Baseando-se nas estimativas da população de cada capital/província para o ano de 2015 do IBGE 20 e do Instituto Nacional de Estatísticas e Censos (INDEC) 21 da Argentina, foram obtidos os dados de população de cada unidade de análise, os quais foram usados para a obtenção das taxas de mortalidade geral e específica. A taxa de mortalidade geral por mil habitantes para o ano de 2015 foi calculada valendo-se da divisão entre o número total de mortes em 2015 pelo total da população deste ano a cada mil habitantes.

As taxas de mortalidade específicas foram determinadas para as mortes por cânceres dependentes de hormônios e por doenças cardiovasculares, identificadas segundo a Classificação Internacional de Doenças - 10ª Revisão (CID-10). A taxa de mortalidade por cânceres dependentes de hormônios incluiu as mortes causadas pelos seguintes CIDs: C15-C26 (neoplasias malignas dos órgãos digestivos), C50 (neoplasia maligna da mama), C51-C58 (neoplasias malignas dos ovários, colo e corpo uterino), C61 (neoplasia maligna da próstata), C73 (neoplasia maligna da glândula tireoide), C90 (mieloma múltiplo) e D32 (meningioma).

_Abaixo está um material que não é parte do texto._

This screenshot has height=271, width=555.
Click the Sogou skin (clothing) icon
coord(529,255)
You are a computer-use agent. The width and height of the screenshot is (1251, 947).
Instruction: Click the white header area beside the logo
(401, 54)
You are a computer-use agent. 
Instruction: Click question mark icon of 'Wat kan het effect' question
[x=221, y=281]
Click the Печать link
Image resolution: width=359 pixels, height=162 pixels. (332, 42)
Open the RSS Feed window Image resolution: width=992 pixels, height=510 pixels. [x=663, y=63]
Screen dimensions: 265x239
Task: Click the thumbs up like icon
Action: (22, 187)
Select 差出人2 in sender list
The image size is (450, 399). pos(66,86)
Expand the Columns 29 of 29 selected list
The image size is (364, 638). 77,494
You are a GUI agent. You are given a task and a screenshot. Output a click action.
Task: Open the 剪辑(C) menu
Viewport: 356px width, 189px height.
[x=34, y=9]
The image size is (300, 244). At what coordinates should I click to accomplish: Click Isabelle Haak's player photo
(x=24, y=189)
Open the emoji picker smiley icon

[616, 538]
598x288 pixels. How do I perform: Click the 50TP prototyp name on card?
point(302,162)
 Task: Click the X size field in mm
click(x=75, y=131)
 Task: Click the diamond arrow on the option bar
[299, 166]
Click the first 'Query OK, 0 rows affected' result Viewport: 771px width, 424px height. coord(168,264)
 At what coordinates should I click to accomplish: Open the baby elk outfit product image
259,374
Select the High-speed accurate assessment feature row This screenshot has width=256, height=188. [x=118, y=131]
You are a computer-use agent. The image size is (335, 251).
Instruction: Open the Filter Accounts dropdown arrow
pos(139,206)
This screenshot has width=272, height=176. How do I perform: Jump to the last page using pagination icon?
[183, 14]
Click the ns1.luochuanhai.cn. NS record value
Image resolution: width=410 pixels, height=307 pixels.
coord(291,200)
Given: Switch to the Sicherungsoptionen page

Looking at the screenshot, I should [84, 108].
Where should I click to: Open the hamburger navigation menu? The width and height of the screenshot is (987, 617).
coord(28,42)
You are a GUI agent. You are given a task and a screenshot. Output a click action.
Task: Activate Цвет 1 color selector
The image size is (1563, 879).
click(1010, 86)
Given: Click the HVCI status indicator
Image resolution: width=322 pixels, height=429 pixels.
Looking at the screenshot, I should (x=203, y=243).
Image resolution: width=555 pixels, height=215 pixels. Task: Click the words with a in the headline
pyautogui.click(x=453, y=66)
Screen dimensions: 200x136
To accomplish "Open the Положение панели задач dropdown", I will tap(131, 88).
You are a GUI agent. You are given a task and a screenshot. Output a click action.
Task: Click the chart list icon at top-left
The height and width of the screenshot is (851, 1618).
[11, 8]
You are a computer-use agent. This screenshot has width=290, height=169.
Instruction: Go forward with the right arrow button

Já a taxa de mortalidade por doenças cardiovasculares incluiu os seguintes códigos: I10-I15 (doenças hipertensivas), I20-I25 (doenças isquêmicas do coração), I49-I50 (insuficiência cardíaca), I60-I69 (doenças cerebrovasculares), I70 (aterosclerose) e I74 (embolia e trombose arterial) 22.

Por fim, as taxas de mortalidade específicas por cânceres dependentes de hormônios e por doenças cardiovasculares foram calculadas baseando-se no número de mortes por determinada condição no total da população a cada 100 mil habitantes.

Análises estatísticas

A correlação de Pearson foi utilizada para avaliar a associação das prevalências de excesso de peso e obesidade com as taxas de mortalidade geral e específicas das capitais brasileiras e províncias argentinas. Mesmo com uma leve assimetria na distribuição dos desfechos, optou-se por usar a correlação de Pearson com base no Teorema do Limite Central que indica que as médias amostrais de uma determinada população tendem a distribuição normal 23.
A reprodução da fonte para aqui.